TEXTO DE ORIGEM:
----

Especial: A história do Carnaval Carioca - PARTE 1





Por Fernando Moura Peixoto
(ABI 0952-C)


O CARNAVAL CARIOCA EM SEUS 181 ANOS  por Fernando Moura Peixoto

“O carnaval é a única festa nacional que consola a gente do calor, da queda do mil-réis, da política, dos programas de salvação pública e dos desastres de aviação militar.” RIBEIRO COUTO (1898 – 1963)

A palavra carnaval vem do latim ‘carnem levãre’ (“abstenção da carne”), “primitivamente designativo da terça-feira gorda, tempo a partir do qual a Igreja suprime (em latim ‘levare’) o uso da carne”, que originaria ‘carne levare’, ‘carne-levale’ e, finalmente, ‘carnevale’ em italiano. Embora aceitável foneticamente, mestre Antenor Nascentes (1886 – 1972) descarta ‘carrus navalis’ (“carro naval”, carreta no formato de um barco, que abria algumas festas romanas populares) como outra possível etimologia do vocábulo.

Do ponto de vista folclórico e etnográfico”, afirmou o escritor e folclorista Luís da Câmara Cascudo (1898 – 1986), “o carnaval é um índice anual de sobrevivências e elementos reais de psicologia coletiva, adiantamento ou atraso educacional, não falando nas revelações que a psicanálise permite verificar em massa. Música, indumentária, elevação ou pobreza espiritual são trazidos ao alcance do estudo e da observação durante as setenta horas carnavalescas”.


OS PRIMEIROS BAILES NO RIO DE JANEIRO
É certo que um baile à fantasia, no melhor estilo europeu, tenha ocorrido no Rio de Janeiro em 1824 ou 1825, no Teatro Real de São Pedro de Alcântara (local onde fica o atual Teatro João Caetano), com a presença de D. Pedro I (1798 – 1834). E que um fato pitoresco nele se passara. A muito jovem e travessa Estela Sezefredo  (1810 – 1874), de apenas 14 ou 15 anos - que se casaria posteriormente com o notável ator João Caetano dos Santos (1808 – 1863) -, acertara um limão de cheiro bem no rosto do imperador, sendo presa por isso.
Mas o registro oficial de um evento desta espécie entre nós data de 1835. Era um sábado, 7 de fevereiro, quando se realizou o ‘Baile dos Mascarados’, no pequeno Hotel de Itália, na Rua Espírito Santo (hoje Rua Pedro II), no Largo do Rossio, a presente Praça Tiradentes.
No primeiro baile carnavalesco do Rio de Janeiro, os ingressos, individuais, custavam dois mil réis. A iniciativa desta festa partira dos proprietários do hotel, procurando imitar os grandes bailes de máscaras europeus. As máscaras, em cera, veludo ou cetim, de finíssimo acabamento, tinham sido introduzidas aqui um ano antes, por influência francesa.
Em virtude do sucesso obtido, dois outros bailes de máscaras aconteceram em 1840 (em 22 de janeiro e 20 de fevereiro) no mesmo hotel, mencionando-se agora a palavra Carnaval.

----

(Registros para localização de itens descritos)
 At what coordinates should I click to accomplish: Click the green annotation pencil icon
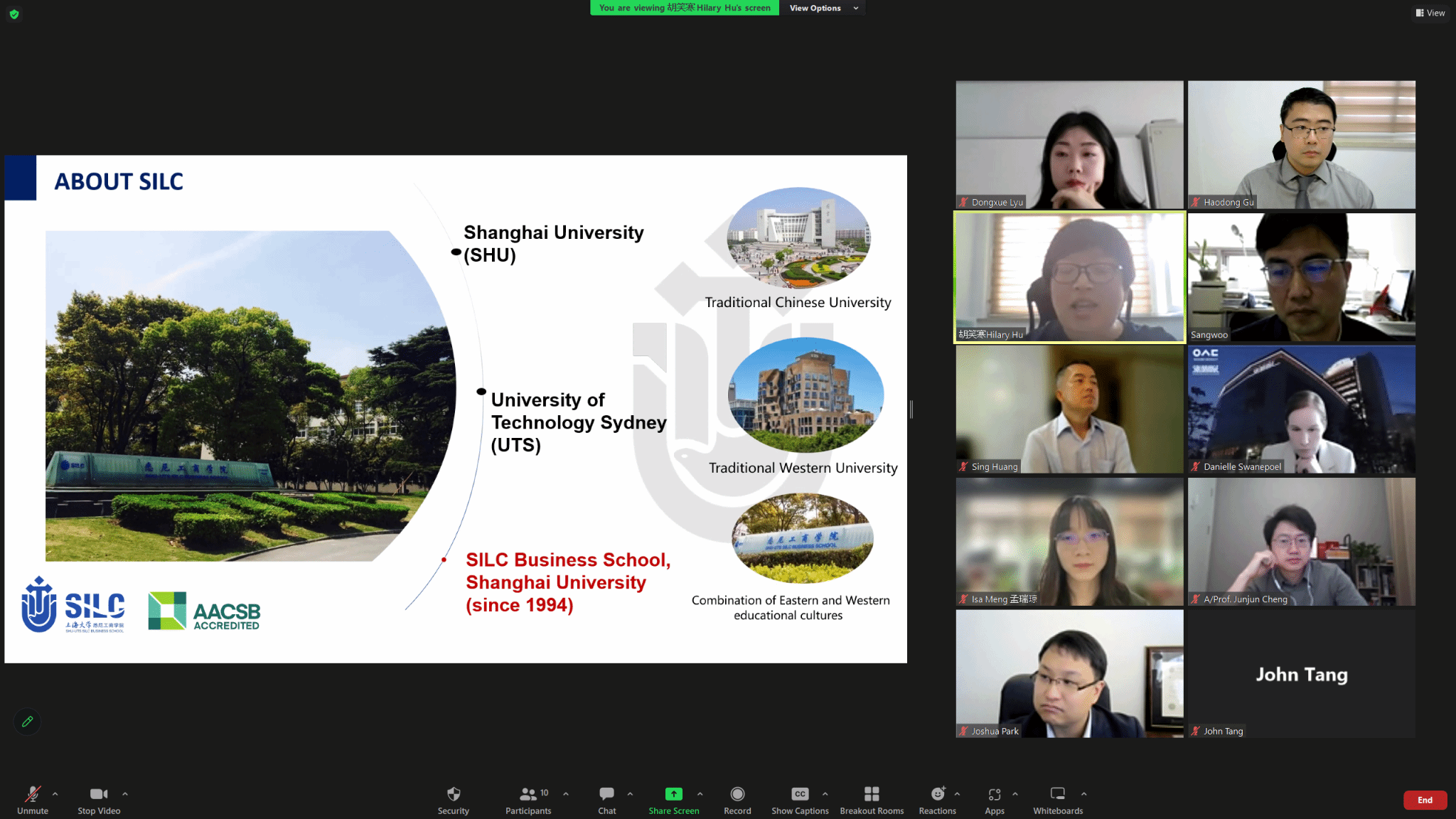(x=28, y=722)
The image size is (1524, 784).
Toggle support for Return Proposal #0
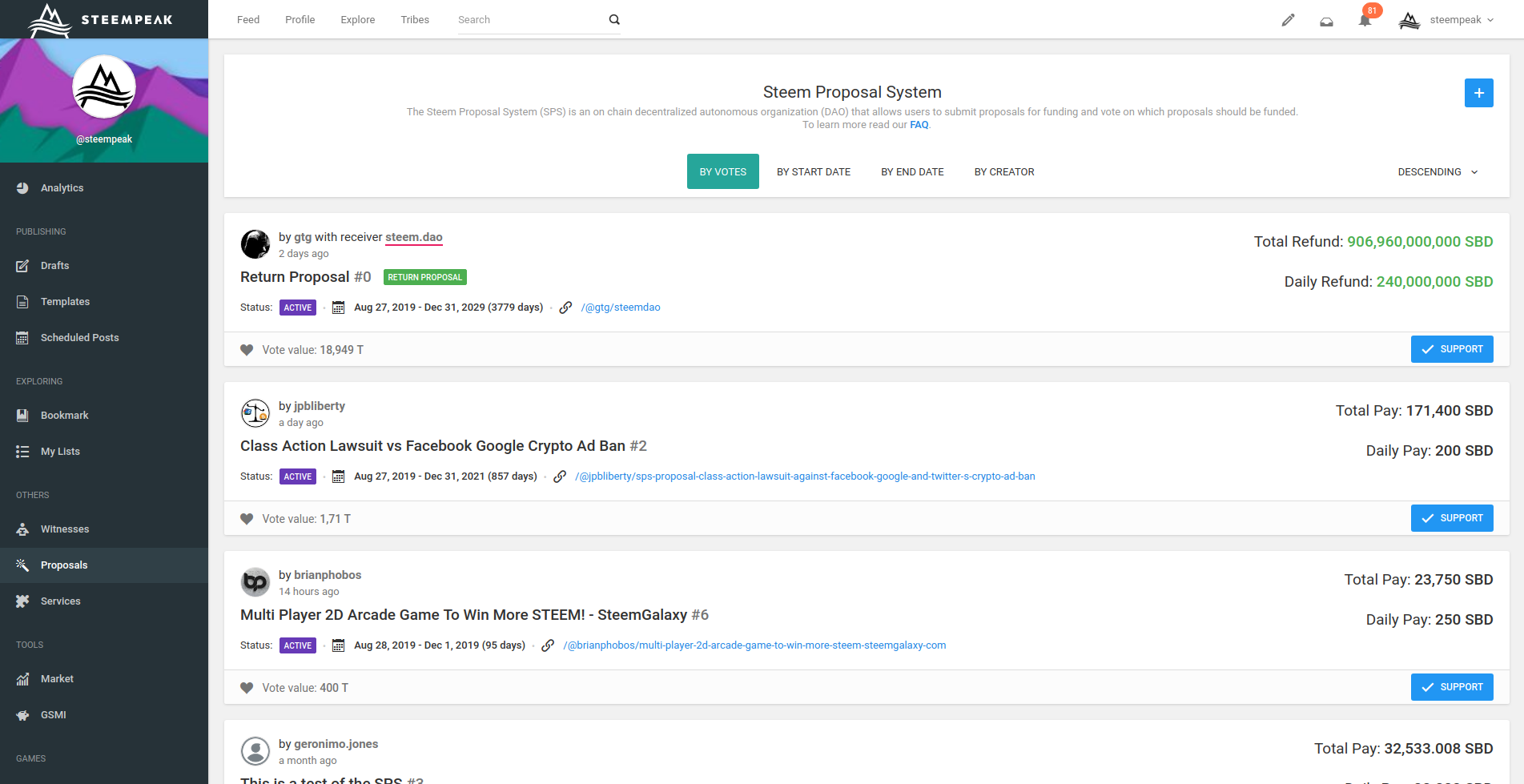1451,349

----

TAREFA: Liste todas as pessoas cujos anos de nascimento e de morte aparecem no texto sobre a história do Carnaval carioca, com os respectivos anos. Os registros não são necessários para resolver o que se pede aqui.

SOLUÇÃO:
- Ribeiro Couto (1898 – 1963)
- Antenor Nascentes (1886 – 1972)
- Luís da Câmara Cascudo (1898 – 1986)
- D. Pedro I (1798 – 1834)
- Estela Sezefredo (1810 – 1874)
- João Caetano dos Santos (1808 – 1863)